3. Source match extension (`xd3_source_extend_match`)

- Why it hurts: backward extension uses scalar loops and may cross many block boundaries with repeated `xd3_getblk`.
- Opportunities:
  - Chunked backward compare similar to existing forward chunk path.
  - Keep more contiguous source mapped to reduce `getblk` churn.
  - Rework TOOFARBACK handling to avoid repeated failed probes.

4. Decoder output execution (`xd3_decode_output_halfinst`)

- Why it hurts: called for every instruction and performs all copies/adds/runs.
- Opportunities:
  - Use `memmove` fast path for overlapping target copies (instead of manual byte loop).
  - Fuse checksum computation with output-copy loop when checksum verification is enabled.
  - Special-case very common instruction patterns for branch reduction.

## Medium Priority

5. IOPT overlap compaction (`xd3_iopt_flush_instructions`)

- Why it hurts: list-walk overlap resolution is branchy and can degrade with many candidates.
- Opportunities:
  - Convert active queue to contiguous array for cache locality at flush time.
  - Introduce scoring model that includes address cache cost, not only size overlap.
  - Consider bounded DP for dense-overlap regions.

6. Window hash-table reset cost

- Why it hurts: `small_table` memset each window can be expensive at large table sizes.
- Opportunities:
  - Generation-tagged table entries to avoid full clears.
  - Keep absolute offsets (comment already notes this as a possible improvement).

7. Secondary DJW/FGK runtime

- Why it hurts: deeply nested loops, many passes, bit-level encode/decode, adaptive/group rebuild cost.
- Opportunities:
  - Table-driven decode in DJW (already hinted in code comments).
  - Earlier inefficiency bailout.
  - Parallelize section compression (`DATA`, `INST`, `ADDR`) when latency matters.

8. External compression process overhead

- Why it hurts: `fork/pipe/exec` overhead dominates small and medium files.
- Opportunities:
  - Optional in-process codec libraries for gzip/bzip2/xz paths.
  - Reuse worker subprocess for batch operations.

## Low Priority / Correctness-Adjacent Findings

9. Secondary compression logging condition

- `main_set_secondary_flags` prints selected algorithm using bitwise-OR checks, which can misreport.
- Low runtime impact, but confusing observability.

10. CLI level-to-LZMA preset propagation

- LZMA secondary init reads `XD3_COMPLEVEL_*` flags, but CLI path primarily maps levels to matcher config and does not set those bits.
- Potential compression-ratio/speed tuning mismatch for `-S lzma`.

---

## Summary

The repository contains a mature and heavily optimized VCDIFF encoder/decoder with a rich CLI wrapper and optional secondary/external compression support.
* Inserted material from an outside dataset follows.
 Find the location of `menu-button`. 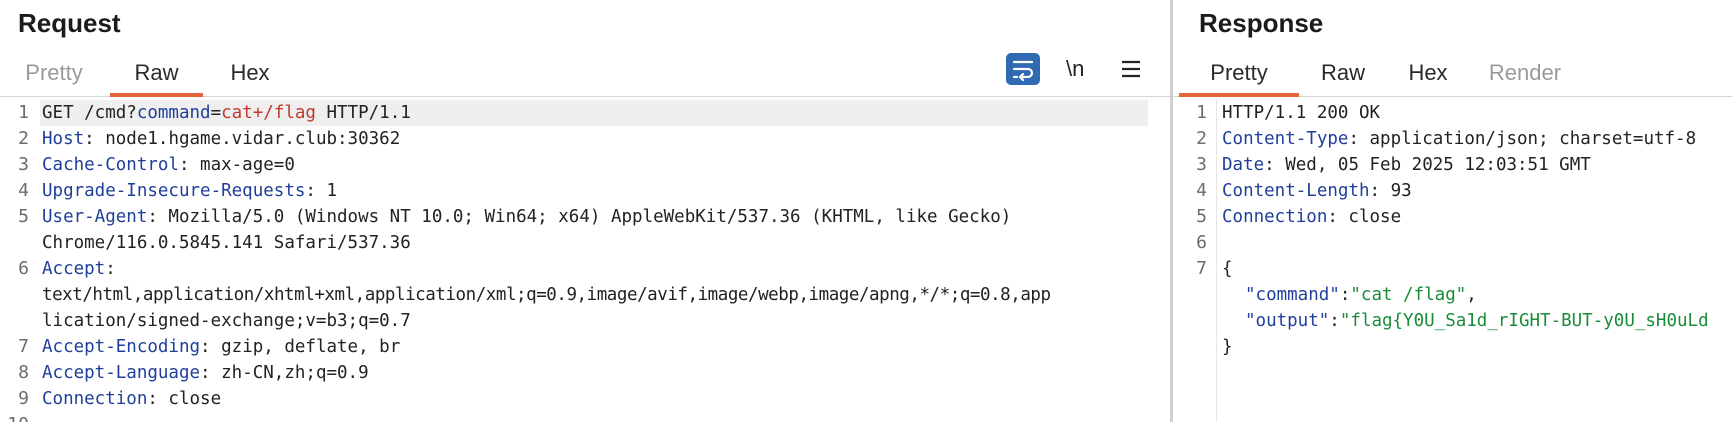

The core architecture is robust and re-entrant, with careful overflow checks and bounded window decoding, but there are known performance hotspots in match indexing/extension, decoder output execution, and secondary compressors. The biggest practical optimization gains are likely in `xd3_srcwin_move_point`, `xd3_smatch`, and `xd3_decode_output_halfinst`.